UC Santa Cruz, Molecular, Cell and Developmental Biology, 1156 High Street, Santa Cruz, CA 95064, USA.
UC Santa Cruz, Genomics Institute, 1156 High Street, Santa Cruz, CA 95064, USA.
Gigascience. 2021 Mar 13;10(3). doi: 10.1093/gigascience/giab011.
The reproducibility of gene expression measured by RNA sequencing (RNA-Seq) is dependent on the sequencing depth. While unmapped or non-exonic reads do not contribute to gene expression quantification, duplicate reads contribute to the quantification but are not informative for reproducibility. We show that mapped, exonic, non-duplicate (MEND) reads are a useful measure of reproducibility of RNA-Seq datasets used for gene expression analysis.
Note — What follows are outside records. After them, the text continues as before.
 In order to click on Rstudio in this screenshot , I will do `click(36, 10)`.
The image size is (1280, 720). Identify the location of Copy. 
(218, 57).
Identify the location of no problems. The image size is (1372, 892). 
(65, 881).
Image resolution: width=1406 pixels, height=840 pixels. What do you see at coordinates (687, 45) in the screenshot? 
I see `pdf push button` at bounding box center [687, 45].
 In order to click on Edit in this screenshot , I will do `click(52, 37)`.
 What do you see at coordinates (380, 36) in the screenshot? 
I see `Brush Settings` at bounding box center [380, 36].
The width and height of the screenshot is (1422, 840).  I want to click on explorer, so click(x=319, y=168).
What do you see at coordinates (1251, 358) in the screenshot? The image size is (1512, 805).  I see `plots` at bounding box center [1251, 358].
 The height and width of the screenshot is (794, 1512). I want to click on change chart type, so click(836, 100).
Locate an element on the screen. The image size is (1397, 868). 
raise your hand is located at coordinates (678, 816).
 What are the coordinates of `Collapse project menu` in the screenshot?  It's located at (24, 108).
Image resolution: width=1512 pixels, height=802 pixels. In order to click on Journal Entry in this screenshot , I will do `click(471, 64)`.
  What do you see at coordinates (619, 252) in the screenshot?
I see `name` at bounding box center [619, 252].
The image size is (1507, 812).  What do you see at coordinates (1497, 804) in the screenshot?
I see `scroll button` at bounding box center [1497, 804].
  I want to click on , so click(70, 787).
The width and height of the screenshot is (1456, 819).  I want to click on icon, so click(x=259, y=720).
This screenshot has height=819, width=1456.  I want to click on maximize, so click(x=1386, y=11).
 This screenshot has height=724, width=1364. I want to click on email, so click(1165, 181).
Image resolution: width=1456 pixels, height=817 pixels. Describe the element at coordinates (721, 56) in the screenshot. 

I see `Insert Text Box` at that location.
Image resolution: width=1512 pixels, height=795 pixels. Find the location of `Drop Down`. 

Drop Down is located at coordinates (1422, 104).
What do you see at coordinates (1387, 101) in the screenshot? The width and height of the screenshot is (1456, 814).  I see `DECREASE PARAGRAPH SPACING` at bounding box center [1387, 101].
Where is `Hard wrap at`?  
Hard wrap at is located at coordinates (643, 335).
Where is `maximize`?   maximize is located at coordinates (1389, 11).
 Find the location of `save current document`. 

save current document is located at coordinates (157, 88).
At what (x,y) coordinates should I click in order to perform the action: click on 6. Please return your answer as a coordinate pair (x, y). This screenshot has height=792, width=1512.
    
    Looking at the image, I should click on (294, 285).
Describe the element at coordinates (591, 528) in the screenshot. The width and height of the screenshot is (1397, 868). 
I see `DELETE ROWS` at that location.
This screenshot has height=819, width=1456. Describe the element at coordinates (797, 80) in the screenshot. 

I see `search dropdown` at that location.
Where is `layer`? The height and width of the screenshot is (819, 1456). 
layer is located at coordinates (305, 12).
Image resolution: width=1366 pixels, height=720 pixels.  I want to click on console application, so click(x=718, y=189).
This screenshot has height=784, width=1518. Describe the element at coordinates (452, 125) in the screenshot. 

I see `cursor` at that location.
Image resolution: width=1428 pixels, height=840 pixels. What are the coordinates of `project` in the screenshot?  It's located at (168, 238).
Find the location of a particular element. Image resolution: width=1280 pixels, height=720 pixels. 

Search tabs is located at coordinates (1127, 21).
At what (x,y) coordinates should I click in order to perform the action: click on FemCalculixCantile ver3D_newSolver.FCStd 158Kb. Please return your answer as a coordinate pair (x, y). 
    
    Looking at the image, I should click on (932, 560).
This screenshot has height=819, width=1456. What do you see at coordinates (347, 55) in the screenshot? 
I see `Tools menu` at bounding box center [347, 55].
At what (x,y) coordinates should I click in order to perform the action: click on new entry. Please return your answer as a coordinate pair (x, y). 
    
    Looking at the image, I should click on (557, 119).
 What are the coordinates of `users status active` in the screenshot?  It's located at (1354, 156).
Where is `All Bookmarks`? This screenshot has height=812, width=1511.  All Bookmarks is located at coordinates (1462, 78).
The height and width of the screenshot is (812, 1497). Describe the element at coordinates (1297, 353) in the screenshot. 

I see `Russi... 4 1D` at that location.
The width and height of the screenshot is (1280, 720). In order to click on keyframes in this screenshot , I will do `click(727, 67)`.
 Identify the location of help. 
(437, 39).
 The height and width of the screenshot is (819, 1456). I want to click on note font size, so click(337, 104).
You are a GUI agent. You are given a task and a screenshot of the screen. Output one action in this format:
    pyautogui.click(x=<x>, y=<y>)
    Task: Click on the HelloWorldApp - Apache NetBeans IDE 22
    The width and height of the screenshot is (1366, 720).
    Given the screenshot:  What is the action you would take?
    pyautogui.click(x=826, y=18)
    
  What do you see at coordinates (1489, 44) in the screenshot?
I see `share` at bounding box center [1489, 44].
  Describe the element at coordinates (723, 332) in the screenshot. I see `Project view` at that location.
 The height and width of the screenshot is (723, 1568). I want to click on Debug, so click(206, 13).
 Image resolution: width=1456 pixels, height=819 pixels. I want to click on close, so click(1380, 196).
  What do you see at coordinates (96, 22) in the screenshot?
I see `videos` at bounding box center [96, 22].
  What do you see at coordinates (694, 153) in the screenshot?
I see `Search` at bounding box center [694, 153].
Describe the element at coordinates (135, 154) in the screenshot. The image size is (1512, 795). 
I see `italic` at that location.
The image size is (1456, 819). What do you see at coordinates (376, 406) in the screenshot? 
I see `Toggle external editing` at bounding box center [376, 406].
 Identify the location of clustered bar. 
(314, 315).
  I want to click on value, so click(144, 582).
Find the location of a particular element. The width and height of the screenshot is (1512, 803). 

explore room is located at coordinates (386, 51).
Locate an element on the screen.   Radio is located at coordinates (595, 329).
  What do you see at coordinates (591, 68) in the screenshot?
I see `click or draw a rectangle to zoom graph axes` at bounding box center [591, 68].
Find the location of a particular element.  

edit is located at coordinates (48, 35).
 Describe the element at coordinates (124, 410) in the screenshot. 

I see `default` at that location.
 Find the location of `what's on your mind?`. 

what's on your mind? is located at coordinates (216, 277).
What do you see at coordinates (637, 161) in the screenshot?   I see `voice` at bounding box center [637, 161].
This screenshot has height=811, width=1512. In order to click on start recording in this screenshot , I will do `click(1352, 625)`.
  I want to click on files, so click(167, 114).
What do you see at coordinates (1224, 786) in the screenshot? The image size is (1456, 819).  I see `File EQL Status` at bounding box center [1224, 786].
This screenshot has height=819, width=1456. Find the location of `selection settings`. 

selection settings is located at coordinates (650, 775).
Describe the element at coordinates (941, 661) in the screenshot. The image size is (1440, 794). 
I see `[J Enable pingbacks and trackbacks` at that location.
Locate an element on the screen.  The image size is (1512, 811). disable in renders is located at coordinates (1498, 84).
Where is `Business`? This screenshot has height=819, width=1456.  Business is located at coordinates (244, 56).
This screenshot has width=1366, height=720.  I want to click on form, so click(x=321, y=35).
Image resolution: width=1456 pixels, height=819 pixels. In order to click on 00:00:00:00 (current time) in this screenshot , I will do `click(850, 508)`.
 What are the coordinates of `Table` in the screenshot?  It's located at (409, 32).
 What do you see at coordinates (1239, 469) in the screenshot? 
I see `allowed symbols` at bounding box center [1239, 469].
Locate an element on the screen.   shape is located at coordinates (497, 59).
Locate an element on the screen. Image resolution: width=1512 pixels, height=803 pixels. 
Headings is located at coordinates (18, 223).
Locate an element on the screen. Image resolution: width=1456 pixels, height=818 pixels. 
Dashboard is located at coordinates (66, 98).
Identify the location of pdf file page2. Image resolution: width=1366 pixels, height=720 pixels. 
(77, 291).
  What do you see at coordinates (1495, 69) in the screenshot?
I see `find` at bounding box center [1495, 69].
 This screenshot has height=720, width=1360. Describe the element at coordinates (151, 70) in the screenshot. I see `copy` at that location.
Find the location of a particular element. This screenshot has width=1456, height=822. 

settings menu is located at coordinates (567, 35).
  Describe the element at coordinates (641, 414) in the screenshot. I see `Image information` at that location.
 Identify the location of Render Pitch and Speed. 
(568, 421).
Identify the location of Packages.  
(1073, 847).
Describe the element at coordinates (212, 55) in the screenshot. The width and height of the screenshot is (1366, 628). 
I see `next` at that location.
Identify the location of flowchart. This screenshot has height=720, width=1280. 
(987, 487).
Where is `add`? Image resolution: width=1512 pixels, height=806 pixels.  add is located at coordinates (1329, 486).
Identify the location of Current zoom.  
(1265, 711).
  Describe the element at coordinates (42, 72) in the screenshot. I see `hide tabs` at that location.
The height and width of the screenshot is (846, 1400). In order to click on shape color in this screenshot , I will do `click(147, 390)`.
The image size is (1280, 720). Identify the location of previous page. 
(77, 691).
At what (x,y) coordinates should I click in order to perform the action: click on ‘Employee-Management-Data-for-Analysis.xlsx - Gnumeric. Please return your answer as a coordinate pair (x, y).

In bulk RNA-Seq datasets from 2,179 tumors in 48 cohorts, the fraction of reads that contribute to the reproducibility of gene expression analysis varies greatly. Unmapped reads constitute 1-77% of all reads (median [IQR], 3% [3-6%]); duplicate reads constitute 3-100% of mapped reads (median [IQR], 27% [13-43%]); and non-exonic reads constitute 4-97% of mapped, non-duplicate reads (median [IQR], 25% [16-37%]). MEND reads constitute 0-79% of total reads (median [IQR], 50% [30-61%]).
Because not all reads in an RNA-Seq dataset are informative for reproducibility of gene expression measurements and the fraction of reads that are informative varies, we propose reporting a dataset's sequencing depth in MEND reads, which definitively inform the reproducibility of gene expression, rather than total, mapped, or exonic reads. We provide a Docker image containing (i) the existing required tools (RSeQC, sambamba, and samblaster) and (ii) a custom script to calculate MEND reads from RNA-Seq data files. We recommend that all RNA-Seq gene expression experiments, sensitivity studies, and depth recommendations use MEND units for sequencing depth.
通过 RNA 测序(RNA-Seq)测量的基因表达的可重复性取决于测序深度。虽然未映射或非外显子的读取对基因表达定量没有贡献,但重复读取对定量有贡献,但对可重复性没有信息。我们表明,映射的外显子非重复(MEND)读取是用于基因表达分析的 RNA-Seq 数据集可重复性的有用度量。
在来自 48 个队列的 2179 个肿瘤的批量 RNA-Seq 数据集中,有助于基因表达分析可重复性的读取比例差异很大。未映射的读取构成所有读取的 1-77%(中位数 [IQR],3% [3-6%]);重复的读取构成映射读取的 3-100%(中位数 [IQR],27% [13-43%]);非外显子的读取构成映射的非重复读取的 4-97%(中位数 [IQR],25% [16-37%])。MEND 读取构成总读取的 0-79%(中位数 [IQR],50% [30-61%])。
由于 RNA-Seq 数据集中的并非所有读取对于基因表达测量的可重复性都是信息丰富的,并且信息丰富的读取比例也不同,因此我们建议报告数据集的测序深度以 MEND 读取,这可以明确反映基因表达的可重复性,而不是总读取,映射读取或外显子读取。我们提供了一个包含(i)现有必需工具(RSeQC、sambamba 和 samblaster)和(ii)从 RNA-Seq 数据文件计算 MEND 读取的自定义脚本的 Docker 映像。我们建议所有 RNA-Seq 基因表达实验、灵敏度研究和深度推荐使用 MEND 单位进行测序深度。